** Data under study follows **

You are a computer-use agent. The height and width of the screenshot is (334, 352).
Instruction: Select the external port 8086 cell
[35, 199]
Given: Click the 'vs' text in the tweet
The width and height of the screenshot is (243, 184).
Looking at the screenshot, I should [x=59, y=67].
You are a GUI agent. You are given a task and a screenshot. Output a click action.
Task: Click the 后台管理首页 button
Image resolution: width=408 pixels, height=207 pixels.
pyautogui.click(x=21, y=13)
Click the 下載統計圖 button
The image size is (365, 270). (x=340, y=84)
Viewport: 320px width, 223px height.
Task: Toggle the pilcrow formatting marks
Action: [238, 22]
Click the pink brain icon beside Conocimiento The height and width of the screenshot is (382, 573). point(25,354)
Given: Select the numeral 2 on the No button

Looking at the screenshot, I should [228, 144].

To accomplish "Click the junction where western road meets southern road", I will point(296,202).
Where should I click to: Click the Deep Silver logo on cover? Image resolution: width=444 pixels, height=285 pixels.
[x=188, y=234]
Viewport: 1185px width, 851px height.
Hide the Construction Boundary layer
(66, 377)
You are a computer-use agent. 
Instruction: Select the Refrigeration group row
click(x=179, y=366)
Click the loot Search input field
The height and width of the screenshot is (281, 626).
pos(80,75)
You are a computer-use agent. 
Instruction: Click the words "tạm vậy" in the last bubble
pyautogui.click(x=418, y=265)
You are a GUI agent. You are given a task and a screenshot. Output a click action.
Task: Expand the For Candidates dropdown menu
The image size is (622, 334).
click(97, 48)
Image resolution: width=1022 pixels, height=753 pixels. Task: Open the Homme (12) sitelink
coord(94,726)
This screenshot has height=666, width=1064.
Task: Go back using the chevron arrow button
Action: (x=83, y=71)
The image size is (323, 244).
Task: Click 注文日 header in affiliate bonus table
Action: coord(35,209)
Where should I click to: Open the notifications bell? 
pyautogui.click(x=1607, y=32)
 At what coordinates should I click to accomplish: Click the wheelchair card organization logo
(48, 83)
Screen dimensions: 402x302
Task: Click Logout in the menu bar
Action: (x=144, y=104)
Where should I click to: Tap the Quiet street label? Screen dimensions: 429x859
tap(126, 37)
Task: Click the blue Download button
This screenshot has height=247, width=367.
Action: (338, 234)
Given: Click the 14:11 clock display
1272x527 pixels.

** End of Data under study **

_Work item:_ Pick out and copy the lines of the entries that hold the string "point".

_Response area:_
Click the pink brain icon beside Conocimiento The height and width of the screenshot is (382, 573). point(25,354)
To accomplish "Click the junction where western road meets southern road", I will point(296,202).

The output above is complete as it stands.